Walmart has applied to test drones for home delivery of online orders as it bids to go toe-to-toe with etail giant Amazon in the fulfilment war.
Asda’s parent company has asked for permission to test drones for home delivery, kerbside pickup and checking warehouse inventories in the US as it seeks to drive down the soaring costs of its online business.
Walmart revealed it wants to commence indoor drone trials and said the technology could be used to deliver items to customers and to replenish stores.
It comes after Amazon gained approval from the Federal Aviation Administration (FAA) to begin testing unmanned aircraft deliveries in US airspace back in March.

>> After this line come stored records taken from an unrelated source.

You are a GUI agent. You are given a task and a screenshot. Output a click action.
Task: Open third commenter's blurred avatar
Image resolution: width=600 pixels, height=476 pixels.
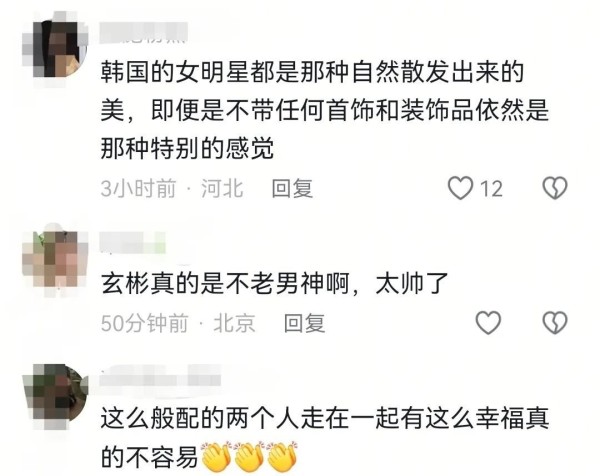55,396
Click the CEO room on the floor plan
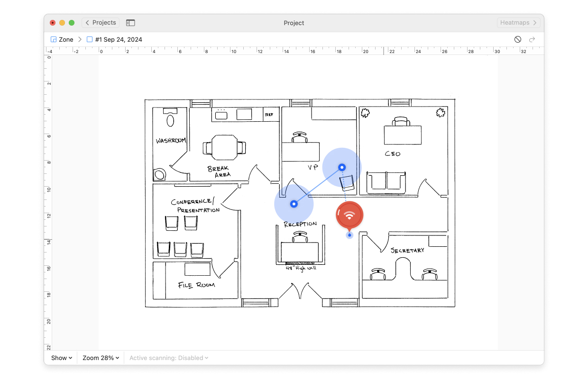 click(404, 151)
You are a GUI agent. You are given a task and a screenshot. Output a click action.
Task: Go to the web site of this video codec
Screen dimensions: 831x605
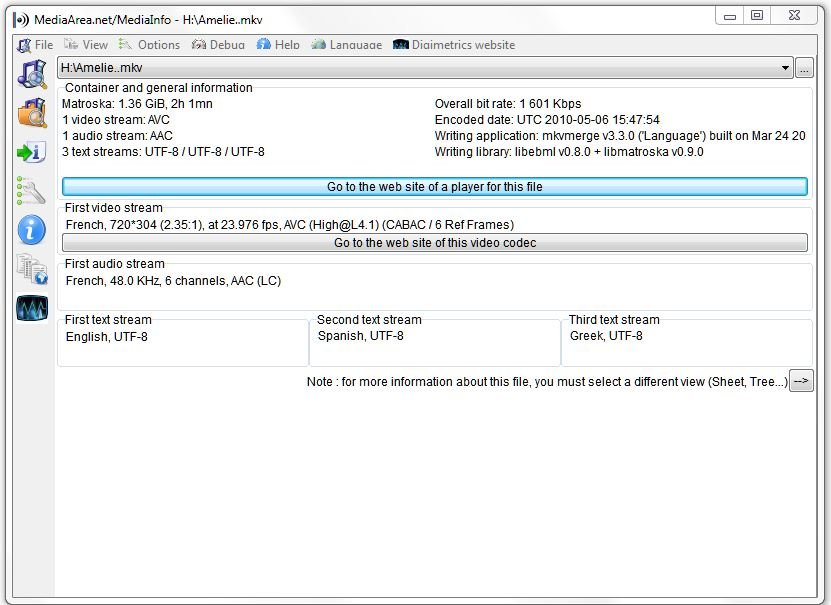point(434,243)
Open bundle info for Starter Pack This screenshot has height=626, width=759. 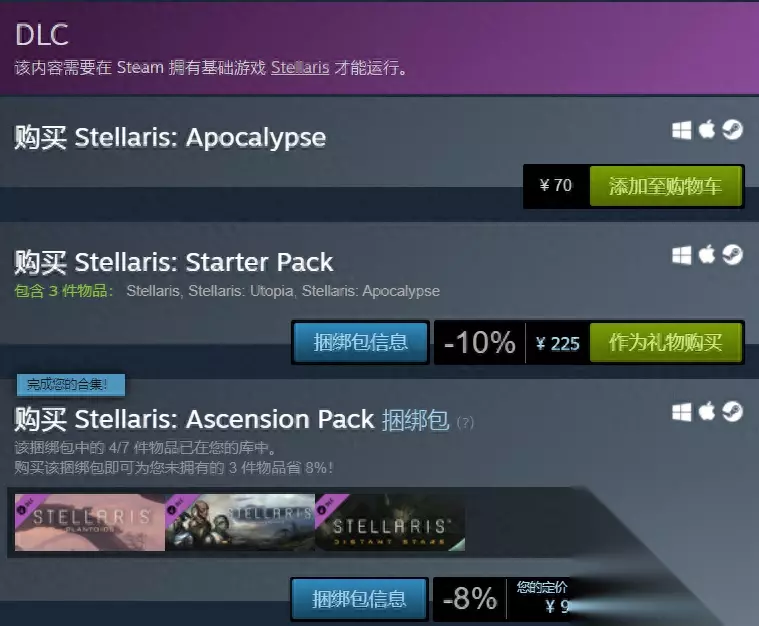point(360,342)
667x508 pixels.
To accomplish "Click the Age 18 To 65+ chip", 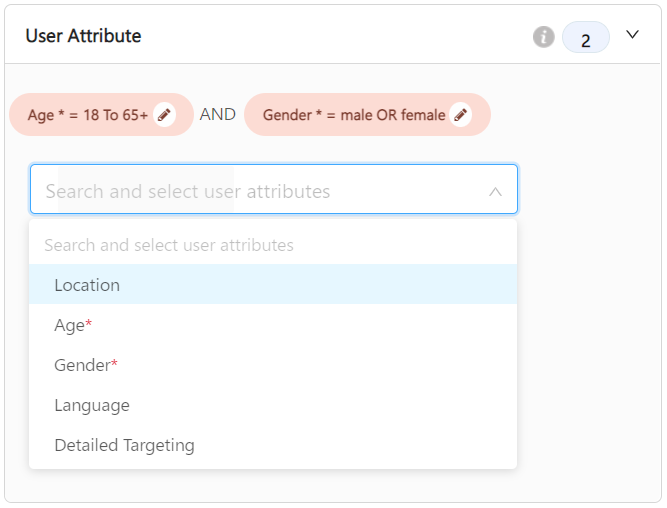I will pyautogui.click(x=101, y=114).
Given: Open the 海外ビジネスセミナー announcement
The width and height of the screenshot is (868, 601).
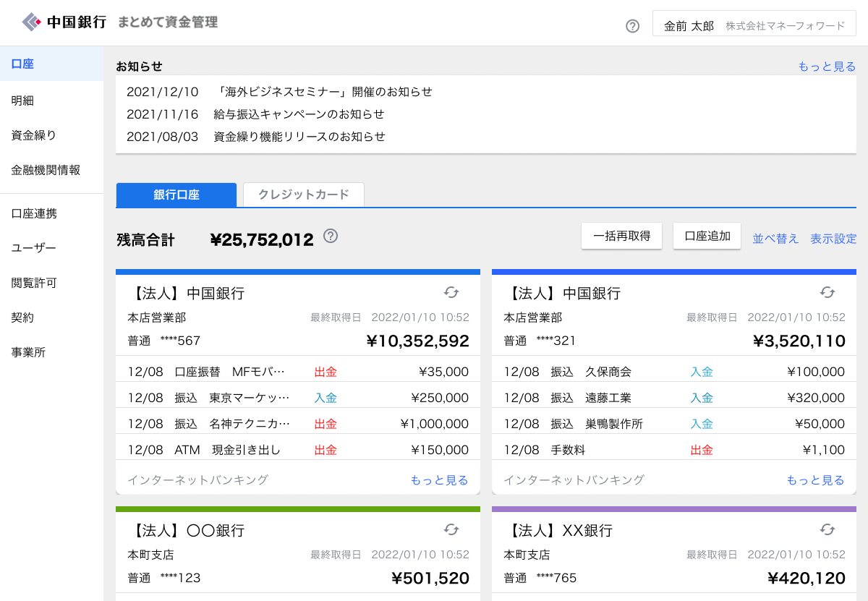Looking at the screenshot, I should click(324, 92).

Amazon has been restricted to conducting trial flights at 400ft and below, prompting it to call for a separate airspace to be created to allow drone flights to deliver goods to customers.
Potential to connect
Walmart spokesman Dan Toporek said: “Drones have a lot of potential to further connect our vast network of stores, distribution centres, fulfilment centres and transportation fleet.
“There is a Walmart within five miles of 70% of the US population, which creates some unique and interesting possibilities for serving customers with drones.”
The use of drones for commercial purposes is currently banned in the US. However, retailers are pressing the FAA to make their businesses exceptions, which it has the power to do on a case-by-case basis.
If the rights were granted it would enable Walmart and others to revolutionise their supply chains and home delivery logistics in the face of the rising costs associated with online orders.
Earlier this month, Walmart cited the costs of servicing a soaring demand for online goods as a cause for falling profitability at the business.
The retailer warned investors that its final year profits are likely to be down by between 6% and 12% as it continues to pump money into its supply chain network.